Today, May 15, is the International Day of Families. Established by the United Nations (UN) 20 years ago, today’s commemoration is meant to identify and promote the biggest issues facing families around the world.
The International Day of Families has a different theme every year, and in 2013, the theme is Advancing ‘Social Integration and Intergenerational Solidarity,’ and one focus is on older people, and the unique challenges individuals face with aging, including the increased need for health and social care.
In honour of this year’s International Day of Families theme, here is a snapshot of the world’s seniors:
There are nearly 7.1 billion people on the planet, and more than half a billion of them are aged 65 and older, according to statistics from the U.S. Census Bureau.
Although aging populations are often seen as a Western phenomenon largely impacting the developed world, some of the largest projected population increases for seniors and the elderly is expected to take place in large developing countries such as China and China. Together, these two nations will be home to an estimated 600 million seniors by the year 2050.
In terms of overall proportion, however, Europe will likely be the grayest continent by mid-century, with about 30 per cent of its total population expected to be aged 65 and over, according to the Census Bureau projections.

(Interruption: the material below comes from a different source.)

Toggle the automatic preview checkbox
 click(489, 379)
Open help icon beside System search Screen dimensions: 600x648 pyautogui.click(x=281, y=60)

With aging often comes health ailments, and in the United States and Canada, there are about 50 million adult caregivers offering their support to the elderly. The vast majority of these people are family members, but about 15% of these are professional caregivers.
One of the biggest health risks to seniors, no matter where they live, is the risk of falling, because with brittle bones, the results can be catastrophic.
According to advocacy group Learn Not to Fall, nearly 90% of all fractures among older people are as a result of falls, and that once an older person has experienced a significant fall, they have a one-in-four chance of dying within one year of the injury.
But despite the challenges, the outlook for seniors remains positive. Research from the Pew Research Center has shown seniors and the elderly tend to be optimistic, and with the progress of new technologies, their lives are set to be continuously improving.